同一巻枠から長さが約50cmの絶縁電線5本を採り、JIS C3003「9」に準じて一方向式摩耗を測定し、5本の絶縁電線の一方向式摩耗の平均値を求めた。
絶縁皮膜の軟化点(℃)を、JIS C3003
「エナメル銅線及びエナメルアルミニウム線試験方法」に記載の方法に準じた方法で軟化点を測定した。2本の電線について軟化点を測定し、その平均値を耐軟化性の指標とした。
絶縁電線の絶縁皮膜を導体から筒状に剥離し、その筒状の絶縁皮膜の破断時の伸びを引張り試験機で測定した。この絶縁皮膜の破断時の伸びを2本の電線について測定し、その平均値を皮膜伸びの指標とした。
Claims (10)
- トリメリット酸を含有する酸成分と芳香族ジイソシアネートを含有するイソシアネート成分とを反応させるポリアミドイミドの製造方法であって、前記酸成分と前記イソシアネート成分とをカプロラクタム化合物の存在下で反応させることを特徴とするポリアミドイミドの製造方法。
- カプロラクタム化合物が、ε−カプロラクタムである請求項1に記載のポリアミドイミドの製造方法。
- 芳香族ジイソシアネートが、ジフェニルメタンジイソシアネートである請求項1または2に記載のポリアミドイミドの製造方法。
- 酸成分が、さらに無水トリメリット酸を含有する請求項1〜3のいずれかに記載のポリアミドイミドの製造方法。
- 酸成分とイソシアネート成分とをカプロラクタム化合物の存在下で反応させた後、得られた反応溶液とブロックイソシアネートとを混合する請求項1〜4のいずれかに記載のポリアミドイミドの製造方法。

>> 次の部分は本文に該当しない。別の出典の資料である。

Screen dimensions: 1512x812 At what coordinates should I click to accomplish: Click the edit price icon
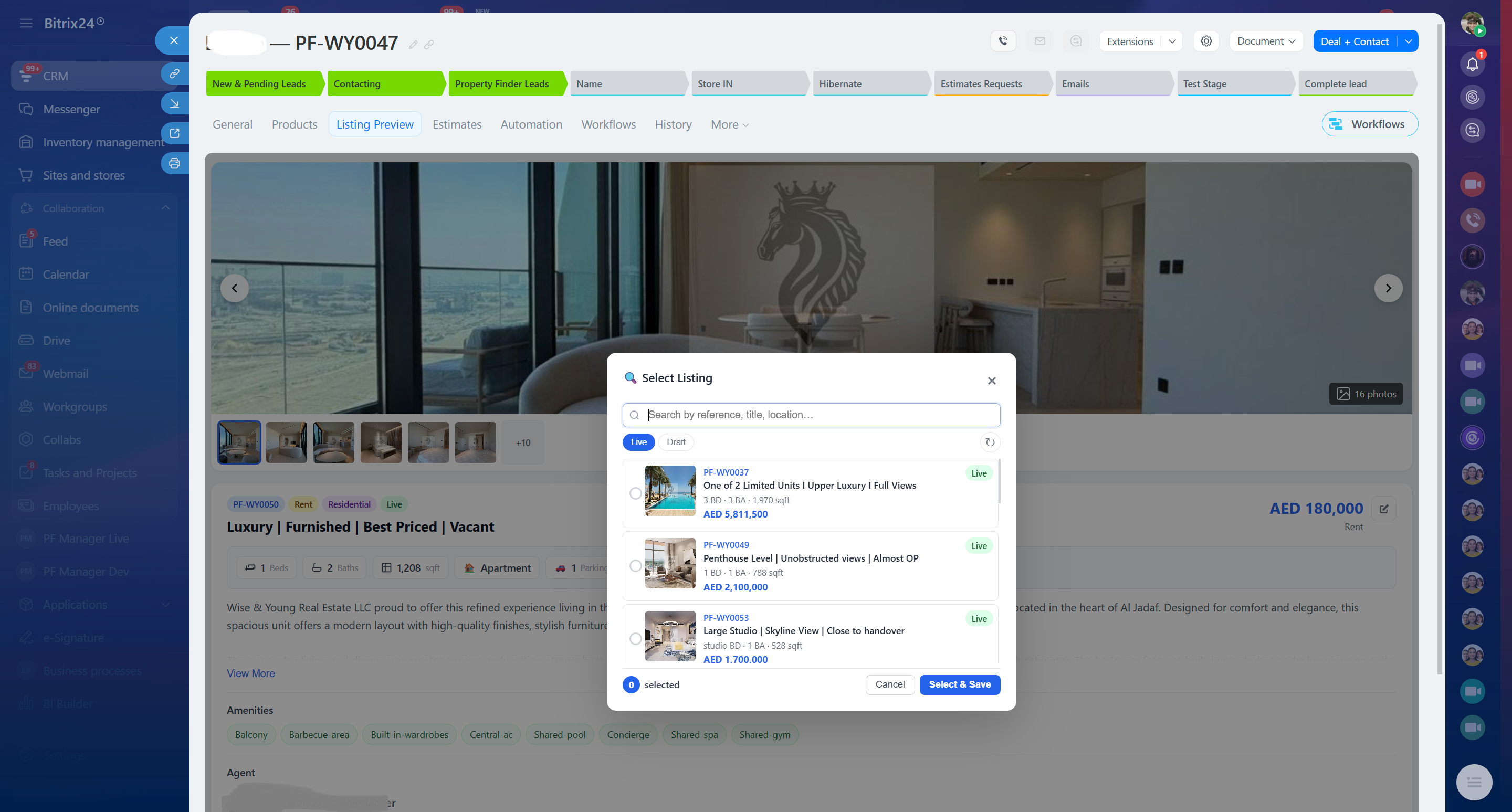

- 請求項1〜5のいずれかに記載の製造方法によって得られ、重量平均分子量8000〜20000を有するポリアミドイミド。
- 請求項6に記載のポリアミドイミドを40質量%以上含有してなるポリアミドイミド系絶縁塗料。
- 有機溶媒として、N−メチル−2−ピロリドンおよびN,N−ジメチルホルムアミドを含有してなる請求項7に記載のポリアミドイミド系絶縁塗料。
- N−メチル−2−ピロリドンとN,N−ジメチルホルムアミドとの容量比(N−メチル−2−ピロリドン/N,N−ジメチルホルムアミド)が50/50〜70/30である請求項8に記載のポリアミドイミド系絶縁塗料。
- 請求項7〜9のいずれかに記載のポリアミドイミド系絶縁塗料を直接または他の絶縁層を介して導体に塗布し、焼付けてなる絶縁電線。